### THE DATA
┄┄┄┄┄┄┄┄┄┄┄┄┄┄┄┄┄┄┄┄
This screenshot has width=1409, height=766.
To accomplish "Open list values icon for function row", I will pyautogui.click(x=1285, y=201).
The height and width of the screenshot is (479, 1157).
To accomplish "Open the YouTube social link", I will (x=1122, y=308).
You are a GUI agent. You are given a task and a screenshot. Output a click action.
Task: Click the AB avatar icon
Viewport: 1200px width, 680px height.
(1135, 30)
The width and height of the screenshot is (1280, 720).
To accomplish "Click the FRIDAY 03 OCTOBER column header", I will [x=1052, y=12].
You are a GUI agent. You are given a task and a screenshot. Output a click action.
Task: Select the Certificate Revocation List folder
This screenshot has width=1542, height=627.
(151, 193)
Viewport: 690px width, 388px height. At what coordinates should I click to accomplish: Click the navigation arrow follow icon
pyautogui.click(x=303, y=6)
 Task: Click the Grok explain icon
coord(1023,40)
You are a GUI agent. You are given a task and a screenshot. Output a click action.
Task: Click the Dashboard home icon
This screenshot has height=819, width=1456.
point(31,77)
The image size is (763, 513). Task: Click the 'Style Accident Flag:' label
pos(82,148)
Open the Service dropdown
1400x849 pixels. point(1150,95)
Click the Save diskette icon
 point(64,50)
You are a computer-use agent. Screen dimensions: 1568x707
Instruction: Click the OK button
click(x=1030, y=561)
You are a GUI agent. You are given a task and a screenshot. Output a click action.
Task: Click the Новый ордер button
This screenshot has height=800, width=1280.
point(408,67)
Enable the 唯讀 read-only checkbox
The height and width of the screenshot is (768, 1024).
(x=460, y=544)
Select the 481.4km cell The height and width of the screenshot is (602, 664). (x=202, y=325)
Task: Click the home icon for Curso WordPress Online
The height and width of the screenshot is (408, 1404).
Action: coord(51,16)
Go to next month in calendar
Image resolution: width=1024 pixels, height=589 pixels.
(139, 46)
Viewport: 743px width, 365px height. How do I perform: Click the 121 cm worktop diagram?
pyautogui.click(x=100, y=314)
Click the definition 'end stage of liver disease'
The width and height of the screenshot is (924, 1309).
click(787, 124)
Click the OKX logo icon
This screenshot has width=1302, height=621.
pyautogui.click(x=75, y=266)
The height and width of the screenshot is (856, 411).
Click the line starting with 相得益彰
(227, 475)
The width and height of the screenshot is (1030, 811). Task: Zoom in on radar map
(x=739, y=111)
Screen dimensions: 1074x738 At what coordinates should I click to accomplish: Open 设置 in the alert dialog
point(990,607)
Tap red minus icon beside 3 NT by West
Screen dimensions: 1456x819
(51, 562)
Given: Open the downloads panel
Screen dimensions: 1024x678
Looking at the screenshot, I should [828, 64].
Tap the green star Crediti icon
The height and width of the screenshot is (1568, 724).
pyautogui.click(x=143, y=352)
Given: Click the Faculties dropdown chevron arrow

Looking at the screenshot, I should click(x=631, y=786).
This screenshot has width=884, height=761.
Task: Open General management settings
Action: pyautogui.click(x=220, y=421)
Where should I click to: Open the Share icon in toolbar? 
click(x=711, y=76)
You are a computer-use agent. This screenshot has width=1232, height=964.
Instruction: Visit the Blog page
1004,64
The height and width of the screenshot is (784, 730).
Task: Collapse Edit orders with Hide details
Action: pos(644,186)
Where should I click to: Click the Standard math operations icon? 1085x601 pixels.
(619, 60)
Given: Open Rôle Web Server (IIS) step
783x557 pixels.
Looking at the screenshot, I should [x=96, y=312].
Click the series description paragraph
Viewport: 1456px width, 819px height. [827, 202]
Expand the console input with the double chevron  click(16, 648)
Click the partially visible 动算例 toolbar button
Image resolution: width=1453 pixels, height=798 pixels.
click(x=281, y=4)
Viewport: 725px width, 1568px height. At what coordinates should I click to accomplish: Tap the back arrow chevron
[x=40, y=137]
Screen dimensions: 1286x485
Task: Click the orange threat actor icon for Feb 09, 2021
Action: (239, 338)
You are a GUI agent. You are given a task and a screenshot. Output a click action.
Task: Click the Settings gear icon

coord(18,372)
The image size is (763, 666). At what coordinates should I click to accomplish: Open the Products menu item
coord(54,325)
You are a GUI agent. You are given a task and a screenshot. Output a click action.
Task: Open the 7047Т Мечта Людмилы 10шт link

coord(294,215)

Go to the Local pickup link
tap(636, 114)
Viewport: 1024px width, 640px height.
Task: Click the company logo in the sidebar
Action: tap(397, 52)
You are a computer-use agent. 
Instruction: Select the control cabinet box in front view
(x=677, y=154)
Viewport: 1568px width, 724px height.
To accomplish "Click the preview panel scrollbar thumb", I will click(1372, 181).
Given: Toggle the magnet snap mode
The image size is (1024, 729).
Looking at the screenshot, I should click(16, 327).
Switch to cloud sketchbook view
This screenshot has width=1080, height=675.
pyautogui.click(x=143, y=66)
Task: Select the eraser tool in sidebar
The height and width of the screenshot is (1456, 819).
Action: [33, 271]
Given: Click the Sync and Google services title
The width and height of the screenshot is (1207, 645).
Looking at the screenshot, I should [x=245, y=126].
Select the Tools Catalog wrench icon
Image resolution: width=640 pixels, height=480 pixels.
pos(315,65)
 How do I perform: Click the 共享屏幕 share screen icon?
┄┄┄┄┄┄┄┄┄┄┄┄┄┄┄┄┄┄┄┄
### WHAT YOU HAVE TO DO
Among the entries, copy every line containing the word "computer".

### ANSWER
You are a computer-use agent. Screen dimensions: 1568x707
You are a computer-use agent. This screenshot has width=1232, height=964.
You are a computer-use agent. 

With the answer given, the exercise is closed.